Он откинул крышку «своего» сундучка, аккуратно раскладывая содержимое. Масла он брал и раньше, для купания, а сейчас совершенным изгибом подвел брови и веки, густо начернил ресницы, чуть тронув краской скулы и губы. Тщательно расчесал отросшие почти до пояса волосы, разобрав по прядям локоны и искусно подколов их заколками. Из одежд — выбирал так, будто эта ночь должна была стать первой и последней в жизни…
И, взглянув на свое отражение — беспристрастно признал: он все еще красив. Он все еще может пленять собой… А зачем?
Шорох шагов не дал додумать мысль до конца, Амани взметнулся вихрем, набрасывая на плечи темный мишлах:
— Что тебе? — хмуро сверкнули черные очи.
Мальчик смущенно улыбнулся на привычную резкость:
— Дядя беспокоится здоровы ли вы.
— Здоров… — отмахнулся Аман, прежде чем полный смысл фразы дошел до его сознания.
— Красиво как! — восхищенно вздохнул Тарик на сияющие алые звезды в бурных густых волнах: плащ прикрыл обнаженный торс и прозрачное одеяние, но он не мог скрыть волосы юноши, — У мамы таких не было!
Стало стыдно почему-то.
— Твоя мать — сестра князя? — Амани беспорядочно выдергивал шпильки из прически, не слыша, что спрашивает.
Мальчишка
— Что вы… третья жена его брата. Двоюродного, — совсем понуро уточнил Тарик под конец, подозревая, что после такого признания о положении в семейной иерархии привередливая княжая звезда выпрет его с позором и скандалом.
— Возьми, — рубиновые искры вдруг впились в подхваченные ладошки.
— Да как же?!
— Возьми! — криво усмехнулся Аман. — Матери подаришь… или невесте. Тебе до того недолго осталось.
— Что вы!!!
— Иди!
Когда после долгих сбивчивых отнекиваний и благодарностей, одуревший от неожиданного подарка мальчишка наконец отвязался и ушел, Амани вернулся к наглой кошатине, повадившейся спать на его постели, бездумно потрепав звереныша за бархатные ушки:
— Не хочу больше… Слышишь?! Не хочу. И ты тоже ошейник носить не будешь!
11
Как сменяют друг друга времена года, как солнце и луна от века следуют друг за другом, и буйством зелени зарастает шрам лесного пожара, так гибким побегом вновь распрямляется надломленный дух, пока душа молода, и живое горячее пламя питает ее.
Он словно бы в глаза посмотрел себе в тот вечер, и туман, доселе мешавший разглядеть очевидное наконец рассеялся, а прежняя улыбка торжества и уверенности в собственном превосходстве осветила лицо. Аман жестоко встряхнул себя, напомнив простую истину — кто все время оглядывается назад, не видит пути перед собой и неизбежно споткнется. К чему снова и снова травить собственное сердце ядом бесплодных обид и бессильной горечи? Как будто и без того в мире мало забот! Так не лучше ли вместо того обратиться вперед, найдя достойную цель для своих усилий?
Он молод, здоров, по-прежнему прекрасен, и все так же искусен в танце и любви. Уже немало! Но кто сказал, что нужно останавливаться на достигнутом? И если он не хочет больше быть чьей-то слепой игрушкой, не имеющей права на собственную волю, то должен убедить в том и тех, кто сейчас окружает его и составляет жизнь изо дня в день.
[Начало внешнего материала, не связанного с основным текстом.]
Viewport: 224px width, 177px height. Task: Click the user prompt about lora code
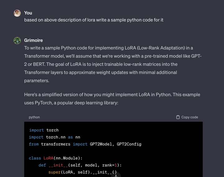(94, 20)
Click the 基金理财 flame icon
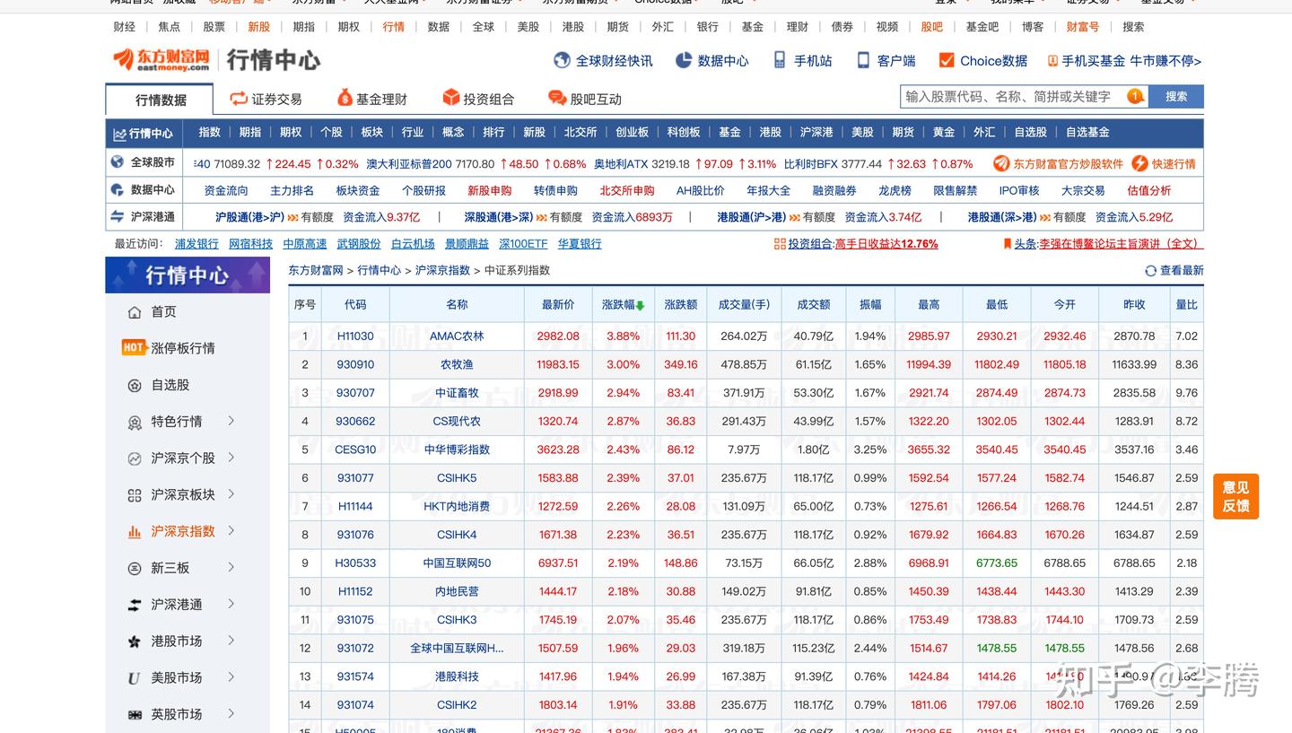 click(345, 99)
А значит, прежде всего — его господина. Что ж, хоть поступки мужчины порой напоминали юноше сытого кота, с удовольствием наблюдавшего за мышью и иногда поигрывавшего с ней, зная, что добыча никуда не денется из его лап, Амани не мог не признать, что даже в этих играх князю присуще благородство.
То уникальное свойство, которое способно надежнее всего обезопасить юношу от нежеланной участи… Ибо куда труднее переступить через того, в ком видишь человека, а не забаву либо же помеху. К тому же, человек благородный — сам по себе доверием пренебрегать не станет, а там, где не хватит одного благородства на выручку придет извечное желание человека хотя бы в чьих-нибудь глазах смотреться лучше, чем он есть! Аман впервые признал, что будущее его не так уж беспросветно, наоборот способно принести возможности, на которые он раньше и не смел надеяться.